EXCERPTED DATA: Begin

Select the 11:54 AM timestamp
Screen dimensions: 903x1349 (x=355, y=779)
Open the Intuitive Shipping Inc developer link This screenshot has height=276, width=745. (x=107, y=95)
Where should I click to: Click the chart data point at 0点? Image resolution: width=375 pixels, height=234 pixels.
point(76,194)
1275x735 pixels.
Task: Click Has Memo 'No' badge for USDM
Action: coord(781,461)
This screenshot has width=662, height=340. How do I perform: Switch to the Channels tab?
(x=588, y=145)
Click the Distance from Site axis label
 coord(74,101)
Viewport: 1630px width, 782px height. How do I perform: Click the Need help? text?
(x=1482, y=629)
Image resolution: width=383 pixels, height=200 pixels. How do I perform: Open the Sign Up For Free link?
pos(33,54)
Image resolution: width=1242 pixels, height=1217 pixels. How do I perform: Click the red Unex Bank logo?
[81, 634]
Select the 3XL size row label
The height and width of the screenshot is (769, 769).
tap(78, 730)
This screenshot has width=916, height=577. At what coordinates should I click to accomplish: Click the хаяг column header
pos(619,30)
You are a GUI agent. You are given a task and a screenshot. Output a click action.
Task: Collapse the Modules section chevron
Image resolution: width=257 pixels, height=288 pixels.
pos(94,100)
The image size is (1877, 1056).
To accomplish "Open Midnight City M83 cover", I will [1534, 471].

EXCERPTED DATA: End

- EXERCISE REQUIREMENTS: Retype the entries exactly, including every line.

- EXERCISE RESPONSE:
Select the 11:54 AM timestamp
Screen dimensions: 903x1349 (x=355, y=779)
Open the Intuitive Shipping Inc developer link This screenshot has height=276, width=745. (x=107, y=95)
Where should I click to: Click the chart data point at 0点? Image resolution: width=375 pixels, height=234 pixels.
point(76,194)
1275x735 pixels.
Task: Click Has Memo 'No' badge for USDM
Action: coord(781,461)
This screenshot has width=662, height=340. How do I perform: Switch to the Channels tab?
(x=588, y=145)
Click the Distance from Site axis label
 coord(74,101)
Viewport: 1630px width, 782px height. How do I perform: Click the Need help? text?
(x=1482, y=629)
Image resolution: width=383 pixels, height=200 pixels. How do I perform: Open the Sign Up For Free link?
pos(33,54)
Image resolution: width=1242 pixels, height=1217 pixels. How do I perform: Click the red Unex Bank logo?
[81, 634]
Select the 3XL size row label
The height and width of the screenshot is (769, 769).
tap(78, 730)
This screenshot has width=916, height=577. At what coordinates should I click to accomplish: Click the хаяг column header
pos(619,30)
You are a GUI agent. You are given a task and a screenshot. Output a click action.
Task: Collapse the Modules section chevron
Image resolution: width=257 pixels, height=288 pixels.
pos(94,100)
The image size is (1877, 1056).
To accomplish "Open Midnight City M83 cover", I will [1534, 471].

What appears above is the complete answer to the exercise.